[WHAT THE EXERCISE ASKS]
In the entries that follow, count each line containing "agent" and state the total, nothing more.

[MATERIAL FOR THE TASK]
·····
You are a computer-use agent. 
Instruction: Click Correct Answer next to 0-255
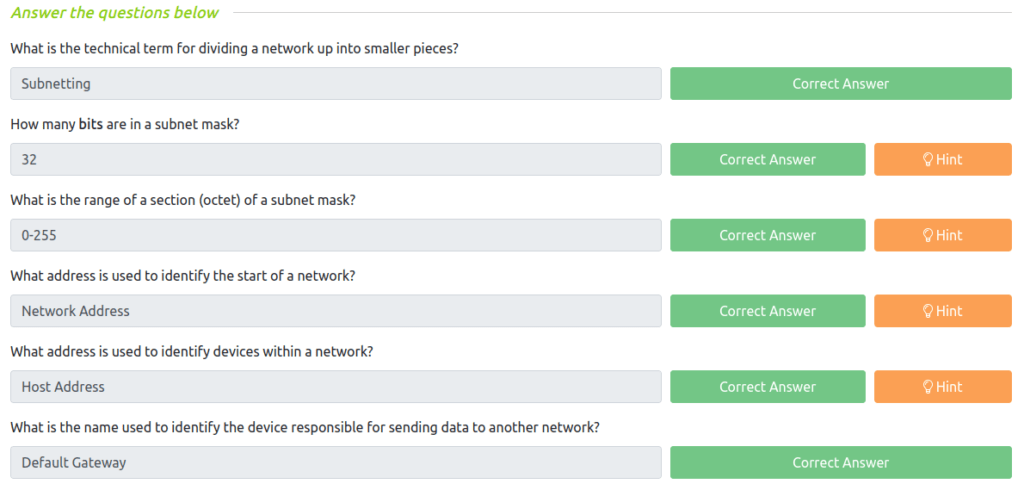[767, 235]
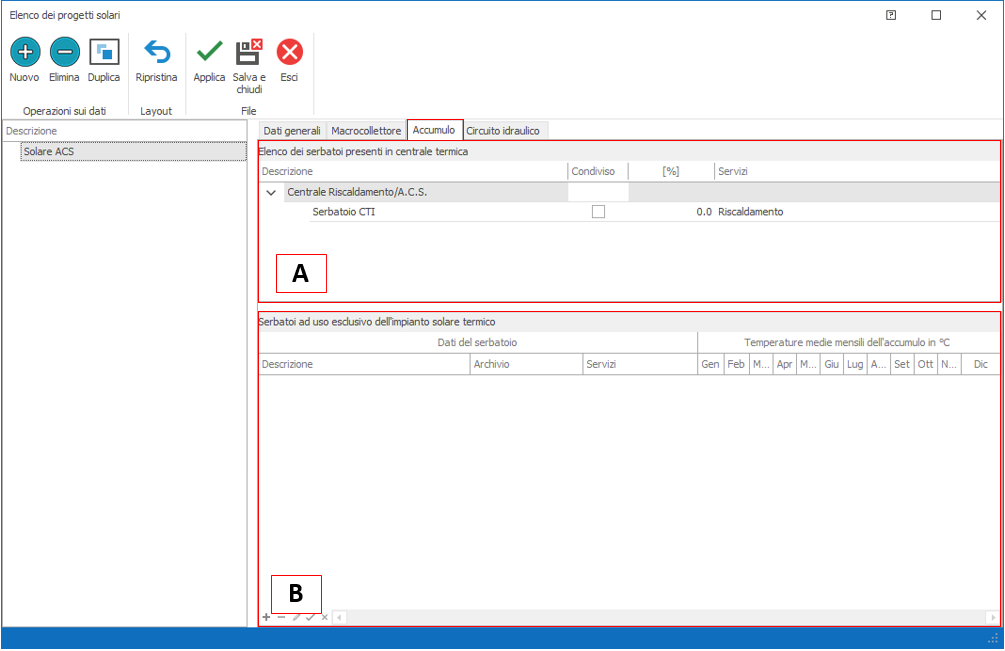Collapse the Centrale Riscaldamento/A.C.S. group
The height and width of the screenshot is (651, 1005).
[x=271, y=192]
·····
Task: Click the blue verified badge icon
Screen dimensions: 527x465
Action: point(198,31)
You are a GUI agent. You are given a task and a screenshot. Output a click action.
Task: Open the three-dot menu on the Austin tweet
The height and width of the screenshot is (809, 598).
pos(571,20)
·····
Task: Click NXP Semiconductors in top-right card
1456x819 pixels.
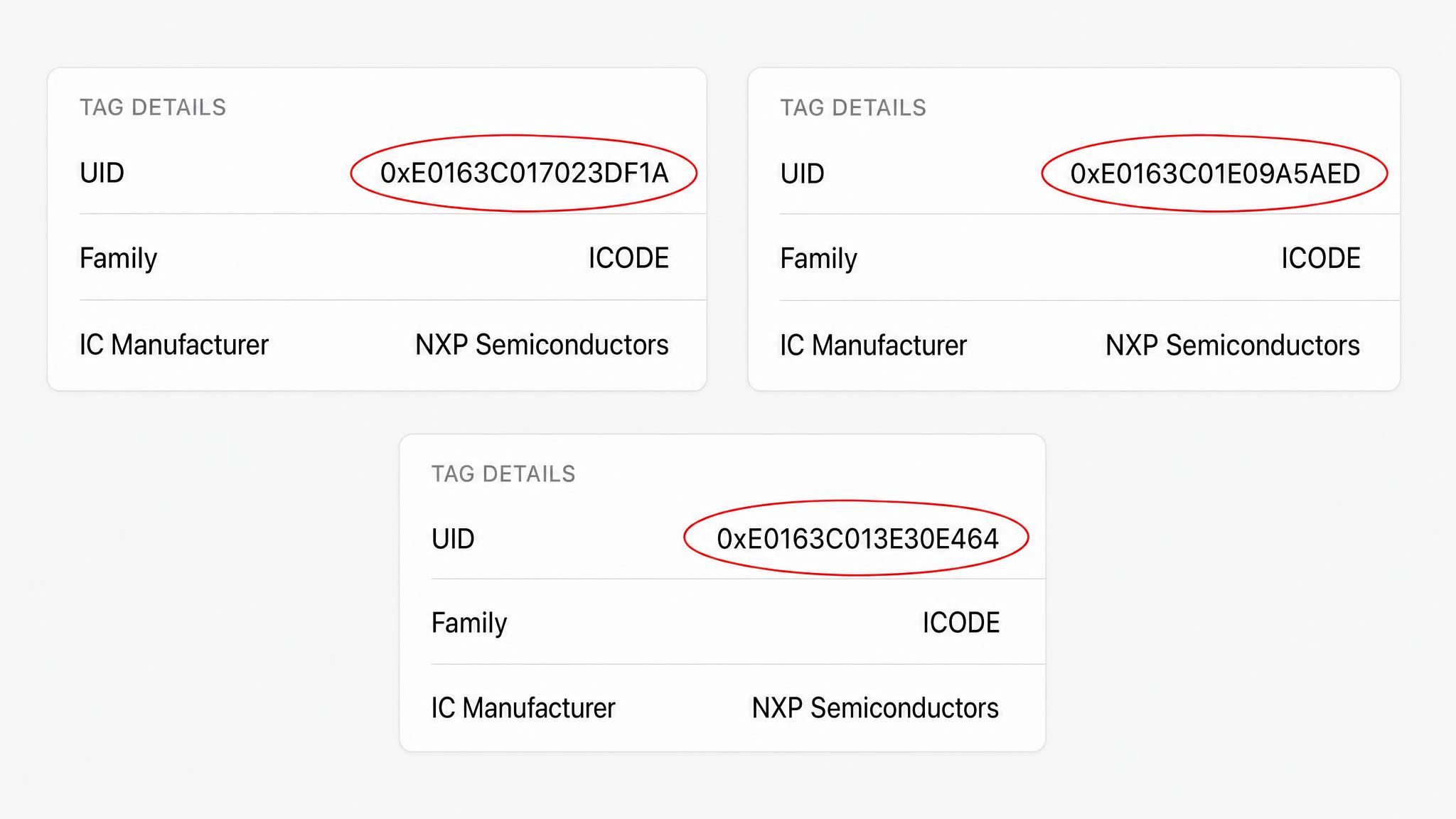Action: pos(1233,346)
·····
[ANSWER SECTION]
2